The gig brought former Heinous Brother guitarist John Bleichert
back to Albany from Binghamton with true henchmen in tow,
and the Other Two proceeded to plug in and turn it up proper.
Bleichert, now also at the vocal helm for the first time,
has finally found musicians of his technical caliber out there
in the Southern Tier; it’s especially evident in the licentious
funk diction of bassist Dan Austin, who galloped over drummer
Brant Bromberg’s solid ball of rock like a mad bestial warthog
with seven-tone scales pumped from its arse. Bromberg has
almost jazzy wrists, which lends an interesting flair to songs
like “Abide” and “Last Call” off their debut disc Lie to
the World.
It could be that neither of these gents has ever indulged
in much heavy sport, yet it meshed beautifully with JB’s obnoxious,
overdriven invective on the excellent CD title track and the
gasket-melting “Trainwreck.” The man has never been afraid
of vertigo, deafness or making some other poor bastard deaf
for that matter, and that night saw the culmination of a few
year’s worth of honing a punishing musical style that falls
somewhere between Megadeth and King’s X. His style, perpetually
influenced by strange bedfellows like David Gilmour and Tony
Iommi, shone brightly (but stinky, like Limburger on rye),
and hopefully he can keep this nut-tight unit together.
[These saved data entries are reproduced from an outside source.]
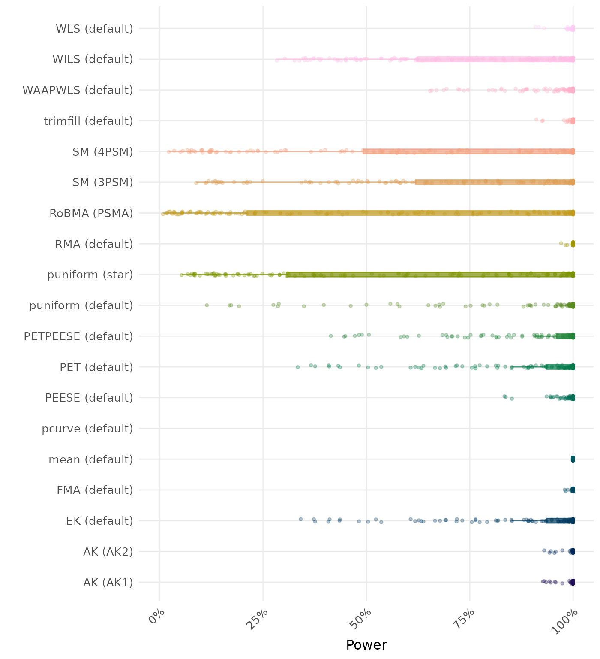Click the pcurve (default) label
The width and height of the screenshot is (600, 659).
87,429
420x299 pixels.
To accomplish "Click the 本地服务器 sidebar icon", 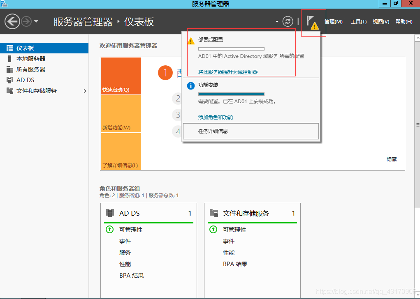I will [10, 59].
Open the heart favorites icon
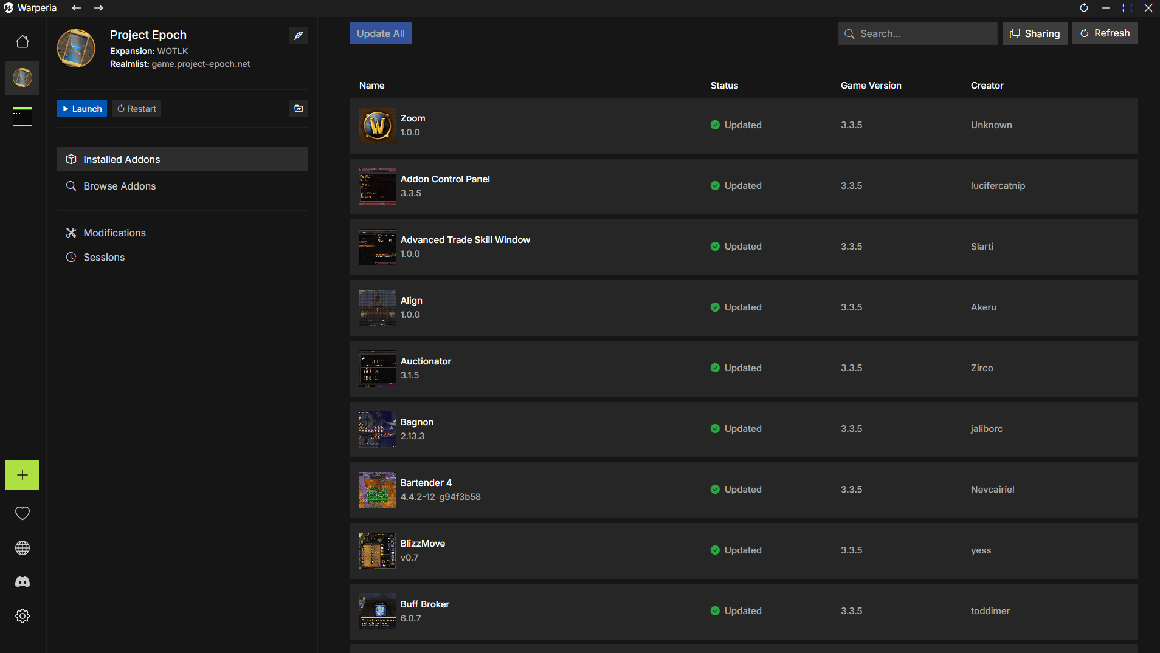The height and width of the screenshot is (653, 1160). pyautogui.click(x=22, y=513)

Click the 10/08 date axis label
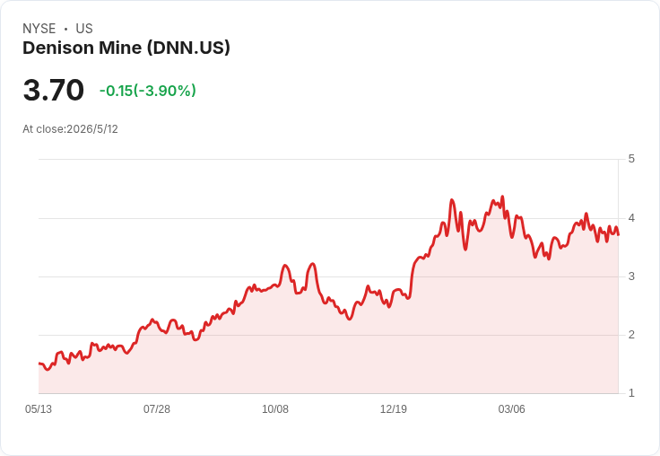point(275,409)
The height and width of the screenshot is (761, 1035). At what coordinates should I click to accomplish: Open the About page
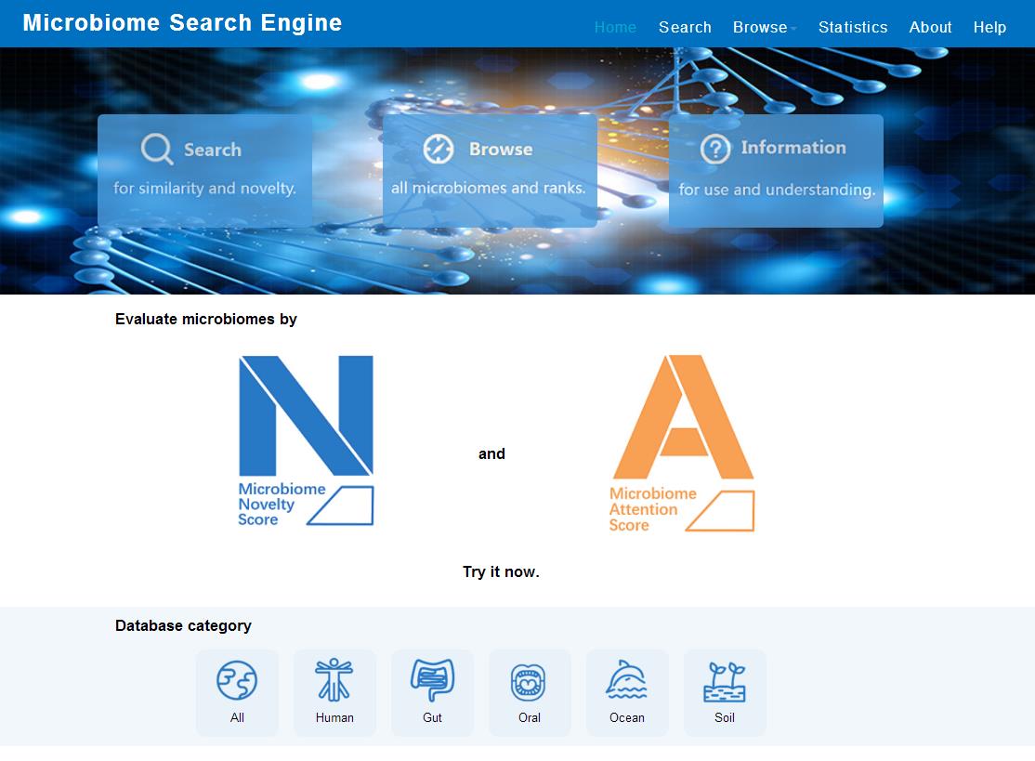(x=930, y=27)
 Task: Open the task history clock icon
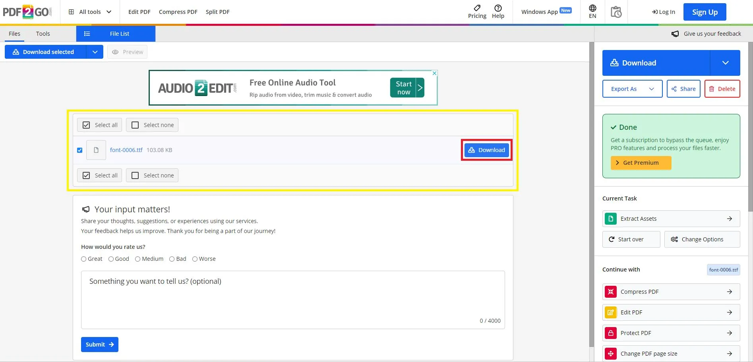coord(616,12)
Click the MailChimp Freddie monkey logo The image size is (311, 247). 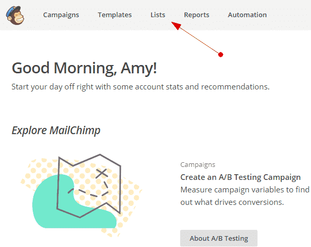point(15,15)
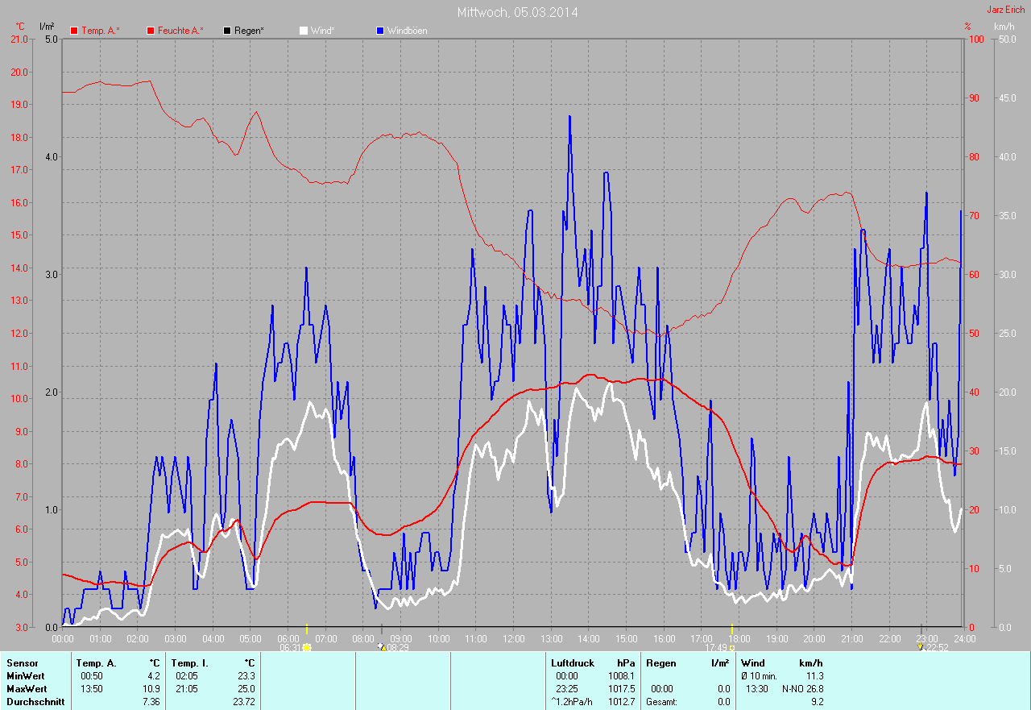Click the sunset icon at 17:49
The image size is (1031, 710).
(x=731, y=647)
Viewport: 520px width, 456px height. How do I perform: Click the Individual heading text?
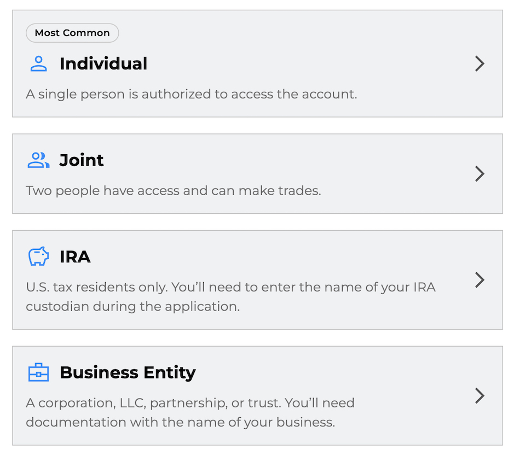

He
is still a touch green handling all the vocals himself, but
that should fade quickly. I expect good things in the future
from these fellows.
It was business as usual for headliners Blackjack Blades,
the work-booted Ike Baestlein and company matching the Other
Two’s penchant for volume pound for pound as they plowed through
a haughty pile of standards like “Lumberjack” and “Banana
Christening.” Tonight was a night for loud trios with questionable
morals and a detestable hatred for public health, which is
just fine with me. These guys are just a real fun lot, scrappy,
generous and tweaked-out into the hills.
These truths are self-evident in the latest batch of goodies
from the band, whether it be the catgut pint-hoister “Broke
or Dead” or the plain lovely “Police Car.” Baestlein, his
scruffy voice a beacon to beer drinkers and highwaymen everywhere,
kicked hard at the air and his men sat down hard on the beat,
the inglorious 4/4 that makes life better. With little to
say between songs, a nod to bass man Chris Adamson brought
thunder at every turn, whiffs of dirt and fog and gasoline,
wet hair spun, the fantastic crippling preservation of rock
& roll for this new hopeless generation of pale-hearted
upstarts who never owned a Motorhead album, who don’t know
what an “album” is. Bukowski also said that genius “might
be the ability to say a profound thing in a simple way,” and
BJB hit that mark consistently. As a complete aside, I’m slowly
beginning to enjoy Howe Glassman’s downstairs stage much more
than upstairs. You can get closer. To the music. To the heartbeat.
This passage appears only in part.